— Start of Task data —

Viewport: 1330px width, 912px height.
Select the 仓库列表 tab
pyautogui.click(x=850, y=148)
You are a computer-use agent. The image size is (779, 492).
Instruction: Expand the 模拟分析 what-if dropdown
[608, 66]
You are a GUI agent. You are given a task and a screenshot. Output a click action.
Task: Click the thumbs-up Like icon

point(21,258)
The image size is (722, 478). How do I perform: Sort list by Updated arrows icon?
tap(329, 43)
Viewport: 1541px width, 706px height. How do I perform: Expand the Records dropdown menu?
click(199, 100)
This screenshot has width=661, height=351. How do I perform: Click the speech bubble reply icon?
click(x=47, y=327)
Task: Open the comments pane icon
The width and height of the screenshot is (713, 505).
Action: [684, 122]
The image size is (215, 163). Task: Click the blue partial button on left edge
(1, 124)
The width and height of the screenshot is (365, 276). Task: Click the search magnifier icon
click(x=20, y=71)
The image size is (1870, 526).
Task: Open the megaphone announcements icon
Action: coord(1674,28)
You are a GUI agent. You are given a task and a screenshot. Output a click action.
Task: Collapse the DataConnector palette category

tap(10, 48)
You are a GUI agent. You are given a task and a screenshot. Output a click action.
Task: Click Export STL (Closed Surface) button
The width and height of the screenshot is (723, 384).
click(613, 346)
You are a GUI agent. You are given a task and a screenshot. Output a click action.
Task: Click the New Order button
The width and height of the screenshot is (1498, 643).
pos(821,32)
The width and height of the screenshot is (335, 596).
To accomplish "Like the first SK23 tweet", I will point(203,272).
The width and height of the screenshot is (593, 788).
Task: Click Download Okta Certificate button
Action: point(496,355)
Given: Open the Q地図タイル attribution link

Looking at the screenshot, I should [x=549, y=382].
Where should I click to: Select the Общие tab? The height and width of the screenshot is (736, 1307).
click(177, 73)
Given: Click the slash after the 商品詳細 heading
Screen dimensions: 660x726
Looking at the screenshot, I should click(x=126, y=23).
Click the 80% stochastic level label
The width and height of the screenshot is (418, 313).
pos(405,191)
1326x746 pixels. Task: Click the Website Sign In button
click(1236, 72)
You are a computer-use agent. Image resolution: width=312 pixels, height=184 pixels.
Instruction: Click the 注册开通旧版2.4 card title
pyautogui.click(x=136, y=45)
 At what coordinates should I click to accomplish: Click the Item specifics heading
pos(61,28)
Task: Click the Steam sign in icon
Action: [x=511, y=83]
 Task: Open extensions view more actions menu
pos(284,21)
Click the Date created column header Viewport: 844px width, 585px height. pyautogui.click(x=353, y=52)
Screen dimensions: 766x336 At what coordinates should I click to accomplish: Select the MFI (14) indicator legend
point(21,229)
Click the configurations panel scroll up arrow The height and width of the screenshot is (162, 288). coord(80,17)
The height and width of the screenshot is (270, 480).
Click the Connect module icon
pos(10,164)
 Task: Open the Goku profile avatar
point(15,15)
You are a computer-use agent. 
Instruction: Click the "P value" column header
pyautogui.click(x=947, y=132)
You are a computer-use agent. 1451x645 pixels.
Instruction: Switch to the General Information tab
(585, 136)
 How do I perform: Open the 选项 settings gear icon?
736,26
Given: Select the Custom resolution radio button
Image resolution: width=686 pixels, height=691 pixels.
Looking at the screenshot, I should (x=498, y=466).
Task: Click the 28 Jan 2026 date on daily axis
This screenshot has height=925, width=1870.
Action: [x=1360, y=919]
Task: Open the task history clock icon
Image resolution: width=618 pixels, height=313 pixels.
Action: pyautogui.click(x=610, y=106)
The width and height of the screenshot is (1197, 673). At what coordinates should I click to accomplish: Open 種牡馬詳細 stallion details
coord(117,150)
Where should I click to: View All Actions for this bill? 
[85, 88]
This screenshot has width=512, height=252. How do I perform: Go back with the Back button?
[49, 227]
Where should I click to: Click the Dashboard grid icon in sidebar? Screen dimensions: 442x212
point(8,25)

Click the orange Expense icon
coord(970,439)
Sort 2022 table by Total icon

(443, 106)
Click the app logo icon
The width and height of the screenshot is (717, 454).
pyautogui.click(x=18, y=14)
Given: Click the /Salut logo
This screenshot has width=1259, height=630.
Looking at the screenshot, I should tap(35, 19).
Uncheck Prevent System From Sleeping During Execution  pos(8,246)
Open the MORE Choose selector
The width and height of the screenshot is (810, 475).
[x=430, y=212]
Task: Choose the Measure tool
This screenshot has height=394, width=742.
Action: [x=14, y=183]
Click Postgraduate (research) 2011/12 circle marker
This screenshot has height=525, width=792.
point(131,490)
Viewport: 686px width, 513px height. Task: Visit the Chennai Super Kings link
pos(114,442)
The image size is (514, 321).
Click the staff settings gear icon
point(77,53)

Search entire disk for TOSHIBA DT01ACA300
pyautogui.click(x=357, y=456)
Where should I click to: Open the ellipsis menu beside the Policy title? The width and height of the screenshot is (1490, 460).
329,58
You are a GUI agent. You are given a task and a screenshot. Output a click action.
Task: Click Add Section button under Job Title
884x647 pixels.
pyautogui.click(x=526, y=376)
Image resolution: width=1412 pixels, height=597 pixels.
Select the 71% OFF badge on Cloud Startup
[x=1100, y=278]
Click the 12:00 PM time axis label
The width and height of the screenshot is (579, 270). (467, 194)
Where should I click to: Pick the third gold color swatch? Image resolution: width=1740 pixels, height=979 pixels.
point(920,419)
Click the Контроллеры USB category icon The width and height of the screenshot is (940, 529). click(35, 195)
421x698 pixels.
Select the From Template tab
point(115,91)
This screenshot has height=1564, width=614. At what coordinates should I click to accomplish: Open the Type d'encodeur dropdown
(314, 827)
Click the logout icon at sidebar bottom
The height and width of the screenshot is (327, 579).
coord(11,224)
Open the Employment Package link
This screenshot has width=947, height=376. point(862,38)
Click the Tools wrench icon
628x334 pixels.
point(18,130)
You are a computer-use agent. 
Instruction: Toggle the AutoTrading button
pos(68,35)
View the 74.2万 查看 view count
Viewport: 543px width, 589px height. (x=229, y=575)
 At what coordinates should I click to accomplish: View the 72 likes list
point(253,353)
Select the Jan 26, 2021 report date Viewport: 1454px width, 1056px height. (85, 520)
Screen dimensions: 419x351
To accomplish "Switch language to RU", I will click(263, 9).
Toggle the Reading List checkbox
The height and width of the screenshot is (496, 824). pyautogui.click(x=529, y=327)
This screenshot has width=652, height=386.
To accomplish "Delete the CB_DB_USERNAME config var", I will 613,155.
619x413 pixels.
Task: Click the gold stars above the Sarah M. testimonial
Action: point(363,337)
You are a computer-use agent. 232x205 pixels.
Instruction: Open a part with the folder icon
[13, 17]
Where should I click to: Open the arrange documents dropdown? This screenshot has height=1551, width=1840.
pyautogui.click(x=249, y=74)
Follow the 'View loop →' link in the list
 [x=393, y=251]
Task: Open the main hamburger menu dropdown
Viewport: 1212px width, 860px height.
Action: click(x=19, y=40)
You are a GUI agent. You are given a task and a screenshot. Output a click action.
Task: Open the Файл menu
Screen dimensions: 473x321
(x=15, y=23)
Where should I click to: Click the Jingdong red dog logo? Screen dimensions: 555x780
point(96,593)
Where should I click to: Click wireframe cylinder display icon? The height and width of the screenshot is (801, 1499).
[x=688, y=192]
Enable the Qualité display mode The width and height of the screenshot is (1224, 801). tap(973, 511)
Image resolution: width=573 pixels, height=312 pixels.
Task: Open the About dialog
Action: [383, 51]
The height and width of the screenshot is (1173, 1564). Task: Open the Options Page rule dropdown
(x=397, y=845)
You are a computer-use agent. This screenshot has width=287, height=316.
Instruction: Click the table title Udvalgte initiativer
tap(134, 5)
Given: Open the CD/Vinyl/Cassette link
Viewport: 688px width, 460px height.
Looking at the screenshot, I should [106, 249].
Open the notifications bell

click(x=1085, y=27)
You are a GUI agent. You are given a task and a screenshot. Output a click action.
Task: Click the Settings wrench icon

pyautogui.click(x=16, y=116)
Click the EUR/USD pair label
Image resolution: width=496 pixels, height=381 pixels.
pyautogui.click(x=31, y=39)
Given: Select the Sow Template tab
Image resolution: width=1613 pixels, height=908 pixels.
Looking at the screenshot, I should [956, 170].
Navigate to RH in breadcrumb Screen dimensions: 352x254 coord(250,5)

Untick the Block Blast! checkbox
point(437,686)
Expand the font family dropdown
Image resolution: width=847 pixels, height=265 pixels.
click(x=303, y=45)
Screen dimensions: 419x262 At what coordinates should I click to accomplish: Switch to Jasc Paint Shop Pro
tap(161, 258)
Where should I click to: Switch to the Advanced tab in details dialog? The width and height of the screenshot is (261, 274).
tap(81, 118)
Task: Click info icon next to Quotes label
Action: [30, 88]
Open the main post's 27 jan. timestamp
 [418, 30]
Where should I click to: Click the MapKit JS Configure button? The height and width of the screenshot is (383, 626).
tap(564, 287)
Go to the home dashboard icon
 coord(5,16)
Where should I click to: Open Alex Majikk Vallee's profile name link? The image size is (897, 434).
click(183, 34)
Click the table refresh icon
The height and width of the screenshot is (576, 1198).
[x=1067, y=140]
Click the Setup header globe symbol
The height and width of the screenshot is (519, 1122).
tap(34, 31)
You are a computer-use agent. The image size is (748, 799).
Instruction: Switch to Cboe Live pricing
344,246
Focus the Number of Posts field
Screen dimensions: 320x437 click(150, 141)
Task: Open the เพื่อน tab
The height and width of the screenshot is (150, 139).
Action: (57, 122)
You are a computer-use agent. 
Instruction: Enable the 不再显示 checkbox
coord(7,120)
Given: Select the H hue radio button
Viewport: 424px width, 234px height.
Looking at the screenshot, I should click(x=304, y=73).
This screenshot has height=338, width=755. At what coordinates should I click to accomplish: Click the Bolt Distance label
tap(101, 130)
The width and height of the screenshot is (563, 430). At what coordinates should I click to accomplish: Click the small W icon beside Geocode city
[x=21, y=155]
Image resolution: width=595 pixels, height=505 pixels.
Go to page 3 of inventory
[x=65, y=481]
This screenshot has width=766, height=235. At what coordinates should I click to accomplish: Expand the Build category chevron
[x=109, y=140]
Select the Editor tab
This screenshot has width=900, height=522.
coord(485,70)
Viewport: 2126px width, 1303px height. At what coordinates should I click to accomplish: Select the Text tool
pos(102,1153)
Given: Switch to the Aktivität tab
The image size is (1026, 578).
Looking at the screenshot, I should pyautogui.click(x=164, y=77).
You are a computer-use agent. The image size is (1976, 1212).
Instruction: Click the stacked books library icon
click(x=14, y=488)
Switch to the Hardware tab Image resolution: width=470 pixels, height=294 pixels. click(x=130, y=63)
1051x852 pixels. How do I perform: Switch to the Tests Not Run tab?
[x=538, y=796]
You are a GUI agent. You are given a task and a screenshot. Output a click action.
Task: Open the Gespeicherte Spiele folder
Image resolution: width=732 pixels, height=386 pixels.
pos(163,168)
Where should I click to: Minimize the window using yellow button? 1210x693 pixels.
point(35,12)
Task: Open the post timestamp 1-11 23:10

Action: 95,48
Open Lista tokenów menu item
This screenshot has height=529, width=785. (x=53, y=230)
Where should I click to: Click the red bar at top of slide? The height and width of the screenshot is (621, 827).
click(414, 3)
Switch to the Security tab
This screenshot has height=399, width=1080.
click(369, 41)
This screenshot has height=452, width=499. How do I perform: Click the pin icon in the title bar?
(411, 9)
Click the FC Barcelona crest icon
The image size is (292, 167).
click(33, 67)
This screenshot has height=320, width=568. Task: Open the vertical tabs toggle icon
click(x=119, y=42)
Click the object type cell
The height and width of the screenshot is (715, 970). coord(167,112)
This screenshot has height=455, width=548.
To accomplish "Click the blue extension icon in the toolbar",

— End of Task data —

→ Objective:
Can you retype, without any change, the stretch of entries from the line containing "Given: Select the H hue radio button" through the line containing "tap(101, 130)", with both of those lines included?

→ Completed exercise:
Given: Select the H hue radio button
Viewport: 424px width, 234px height.
Looking at the screenshot, I should click(x=304, y=73).
This screenshot has height=338, width=755. At what coordinates should I click to accomplish: Click the Bolt Distance label
tap(101, 130)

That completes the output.